A monosaccharide is a simple sugar whereas a polysaccharide consists of chains of monosaccharides or disaccharides bonded together. Both types of molecules are sugars that can be used by organisms as sources of energy.
Monosaccharides include sugars like the well-known glucose; fructose, a sugar found in fruits; and galactose, found in milk. In animals, the better-known polysaccharide is glycogen, whereas in plants, the more common polymers are starch and cellulose. Glycogen and starch are the forms in which the monosaccharide glucose is stored. Cellulose plays a structural role in the walls of plant cells.
Monosaccharides differ from one another in their configurations or the number of carbon atoms they contain.
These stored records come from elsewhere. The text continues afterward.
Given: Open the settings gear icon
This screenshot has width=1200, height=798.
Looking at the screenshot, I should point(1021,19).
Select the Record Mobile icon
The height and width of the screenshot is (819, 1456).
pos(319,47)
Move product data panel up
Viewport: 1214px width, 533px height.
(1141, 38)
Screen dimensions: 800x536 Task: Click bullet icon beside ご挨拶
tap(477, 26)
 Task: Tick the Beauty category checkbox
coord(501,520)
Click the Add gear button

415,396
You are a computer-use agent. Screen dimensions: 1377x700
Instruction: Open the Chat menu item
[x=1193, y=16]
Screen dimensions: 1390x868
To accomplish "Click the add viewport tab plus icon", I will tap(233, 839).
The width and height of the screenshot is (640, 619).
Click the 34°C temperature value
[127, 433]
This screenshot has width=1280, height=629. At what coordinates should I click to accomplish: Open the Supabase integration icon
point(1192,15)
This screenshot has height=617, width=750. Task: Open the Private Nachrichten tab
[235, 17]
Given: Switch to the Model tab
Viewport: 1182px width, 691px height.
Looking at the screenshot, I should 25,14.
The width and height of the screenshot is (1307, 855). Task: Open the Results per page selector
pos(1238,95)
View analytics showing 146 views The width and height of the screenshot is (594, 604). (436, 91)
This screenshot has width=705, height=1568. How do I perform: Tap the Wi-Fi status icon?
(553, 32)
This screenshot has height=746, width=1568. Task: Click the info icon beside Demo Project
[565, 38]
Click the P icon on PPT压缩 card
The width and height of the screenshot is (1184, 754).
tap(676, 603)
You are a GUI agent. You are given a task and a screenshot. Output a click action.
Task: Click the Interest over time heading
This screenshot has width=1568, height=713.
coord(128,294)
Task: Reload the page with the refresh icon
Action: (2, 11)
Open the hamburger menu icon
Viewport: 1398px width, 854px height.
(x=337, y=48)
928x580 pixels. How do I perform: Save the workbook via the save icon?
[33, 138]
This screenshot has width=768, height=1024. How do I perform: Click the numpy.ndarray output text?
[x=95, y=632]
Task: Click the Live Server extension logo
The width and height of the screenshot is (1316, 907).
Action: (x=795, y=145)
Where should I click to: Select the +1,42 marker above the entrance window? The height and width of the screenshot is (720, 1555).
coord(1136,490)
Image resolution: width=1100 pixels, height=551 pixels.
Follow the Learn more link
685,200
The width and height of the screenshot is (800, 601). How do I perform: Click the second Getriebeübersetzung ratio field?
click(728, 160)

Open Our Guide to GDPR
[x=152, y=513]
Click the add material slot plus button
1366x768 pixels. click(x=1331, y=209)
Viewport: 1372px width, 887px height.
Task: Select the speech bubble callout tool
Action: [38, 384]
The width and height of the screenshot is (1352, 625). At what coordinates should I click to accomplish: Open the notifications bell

Glucose contains six carbon atoms while deoxyribose, the sugar in DNA, has five carbon atoms. Fructose, glucose and galactose are isomers of one another, meaning they have the same number and types of atoms, but their forms vary.
With oxygen present, monosaccharides can be broken down to release energy for use in cells. Joining chains of the monosaccharide glucose can yield either starch or glycogen. The liver stores glycogen until it is needed; starch can be found in the roots of plants. Glycogen consists of glucose connected in a branching manner; starch is found as a linear chain of glucose molecules. When energy is needed and glucose is in short supply in the cells, a signal is sent out to mobilize glycogen or starch, depending on the type of organism. These two polysaccharides are broken down to release glucose for cells to use.